L. A.Women

L. A. Women

By Ella Berman

What it’s about?

After a steady descent from literary stardom, Lane Warren is back. She’s secured a new book deal based off the life of her sometimes friend and more often rival, notorious free spirit and muse, Gala Margolis. Lane’s only problem is that Gala has been missing for months…nobody can find her.

Ten years earlier, Gala was a charming socialite and Lane was a Hollywood outsider amidst the glittering 1960’s LA party scene. Though never best friends, Lane found Gala sharp and compelling. Gala liked that Lane took her seriously. They were both writers. They were drawn to each other.

That is until Gala’s star began to rise, and Lane grew more envious. Then Lane decided to do something that she wouldn’t ever be able to take back…changing the trajectory of both their lives.

What I think:

I was so immersed in this story from the very beginning.

Lane is a talented young writer who has had glittering success in New York and heads to L.A. to write her novel. At a party she has a brief encounter with Gala, a  party girl, socialite with talents of her own. Lane who is quiet and introspective, is drawn to Gala’s enigmatic and glittering personality from their first encounter.

The book begins 10 years later. Lane is searching for the success of her earlier career and decides to write a book based on Gala.

The timelines shift between the present and the past. In the present, Gala is missing and Lane is becoming increasingly erratic in her search to find her. Lane is also coping with motherhood, marriage and her writing. In the past, the scenes of their careers and relationships piece together a picture of two complex and brilliant women.

This book is so atmospheric. It was Daisy Jones-like in its ability to transport me to L.A. in the late 1960s and 70s. The parties at Laurel Canyon are described to make you feel the juxtaposition between the hedonistic fun and despair and loneliness.

Lane is such a complex character. People are drawn to enigmatic personality and sharp wit, but she is deeply insecure about her writing. After her initial success, she has struggled to receive similar critical acclaim. Her complex relationship with her own childhood is having a profound effect on her own experience of motherhood. Having fought to find her place in the literary world, she finds the domestic sphere stiffling.

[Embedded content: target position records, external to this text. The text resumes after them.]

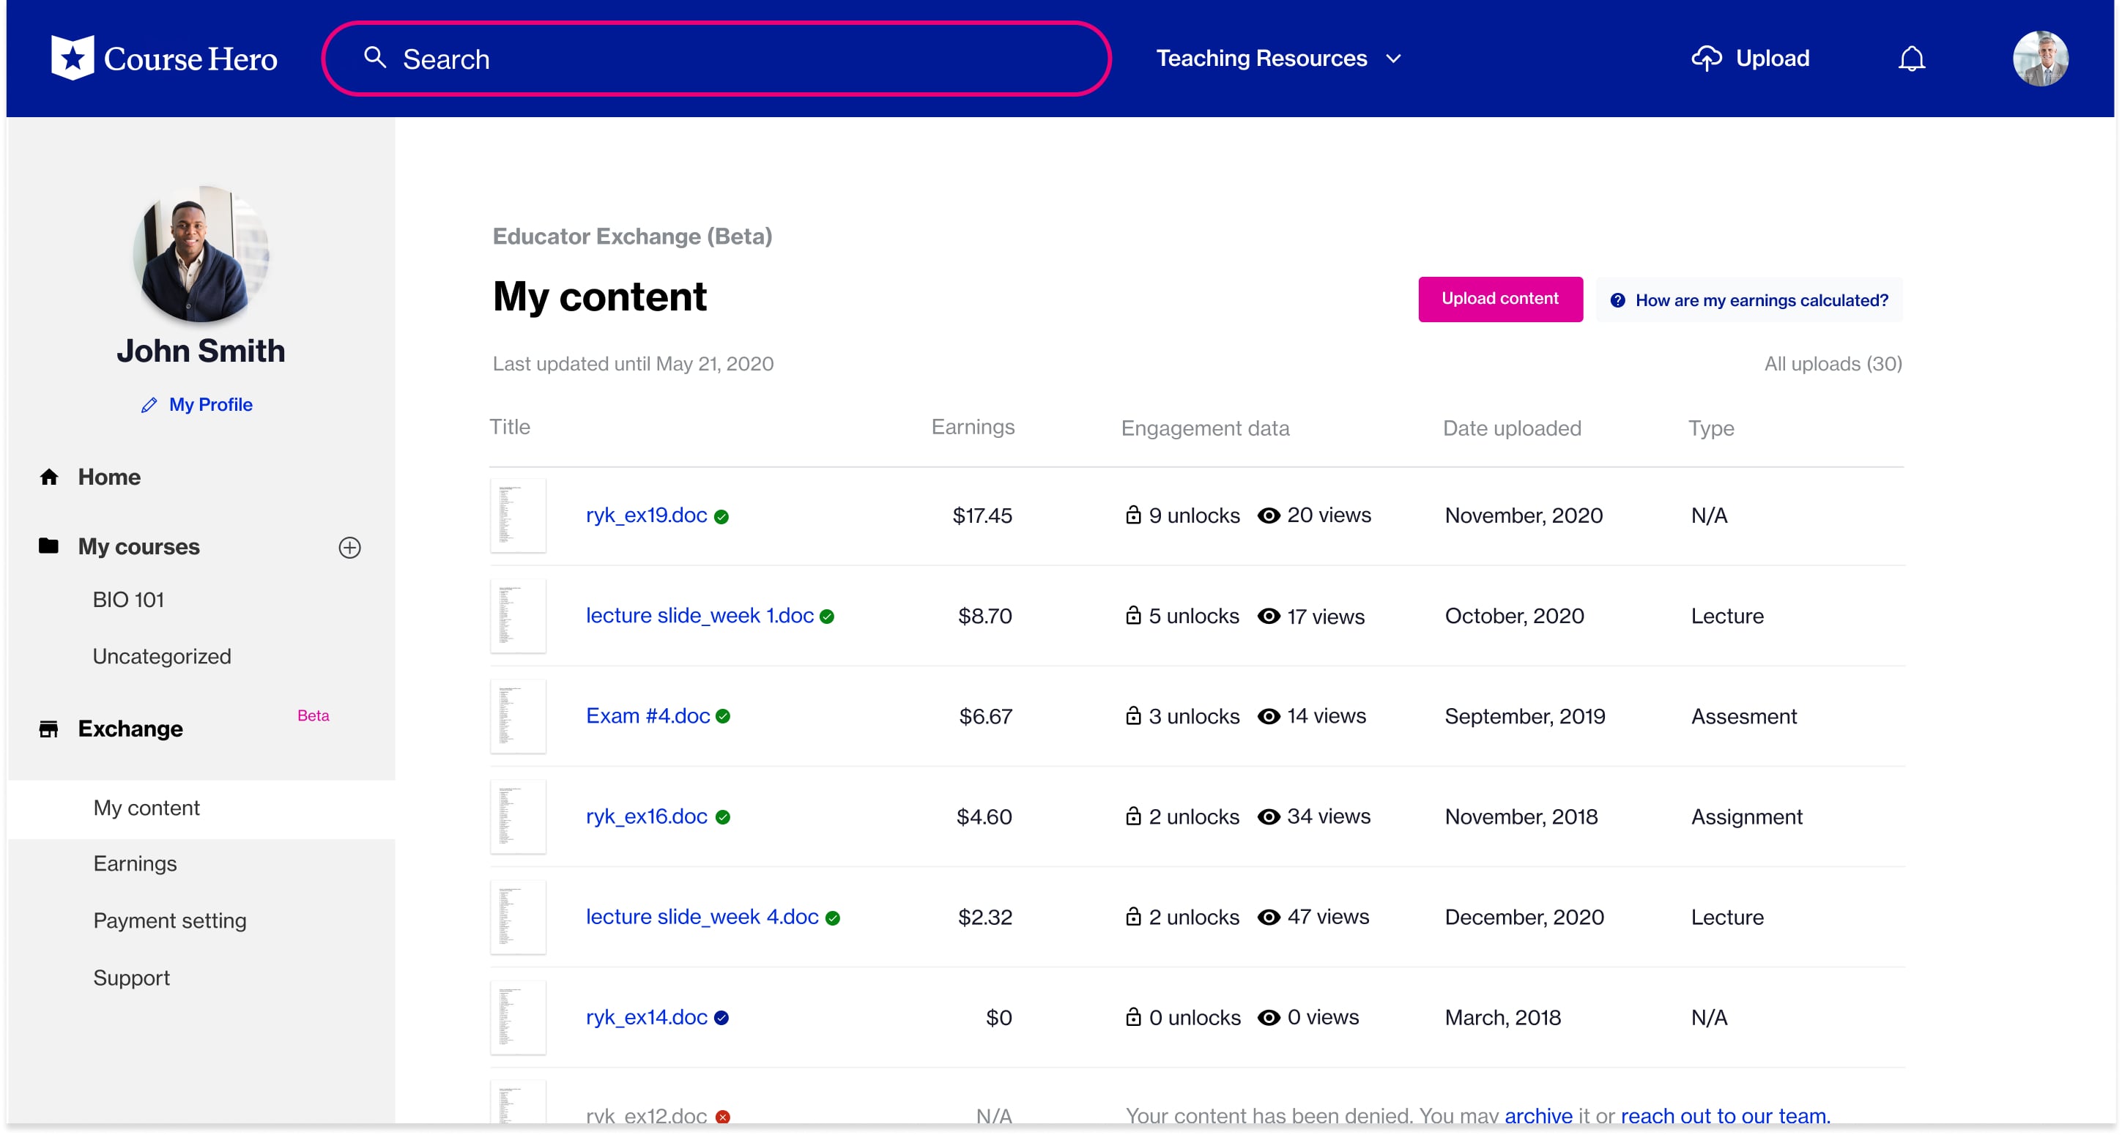Image resolution: width=2122 pixels, height=1135 pixels.
Task: Open thumbnail of lecture slide_week 1.doc
Action: pos(518,616)
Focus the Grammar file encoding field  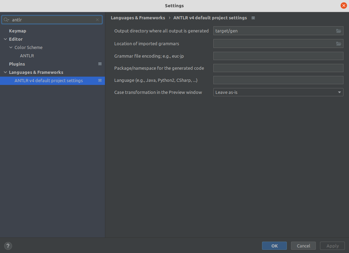278,56
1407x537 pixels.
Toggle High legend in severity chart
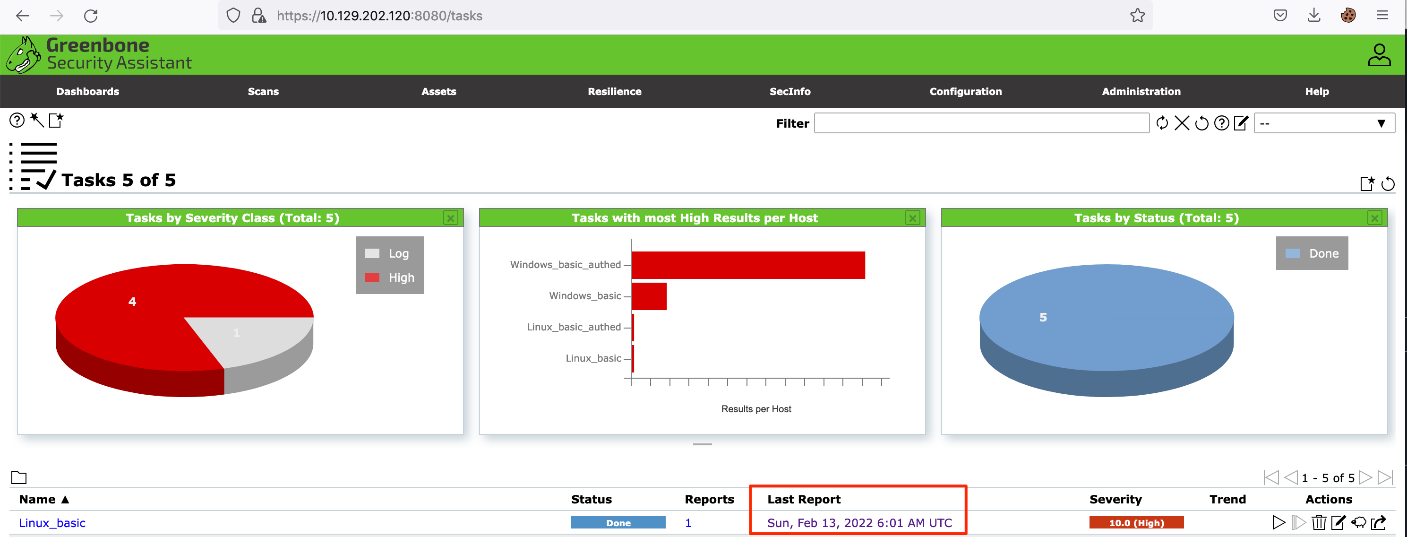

Gala has also had to create her own space and reputation where she is not reduced to a groupie, a fading It-girl who is dismissed as irrelevant. The competition between them is both a driving force and a destructive one.

Neither Lane or Gala are traditional likeable characters. They feel deeply, are introspective and often selfish. Nevertheless, they make compelling reading, and the cinematic quality of the writing leaves you thinking about them and their lives long after the last page.

Thank you to NetGalley for my gifted digital copy of L. A. Women.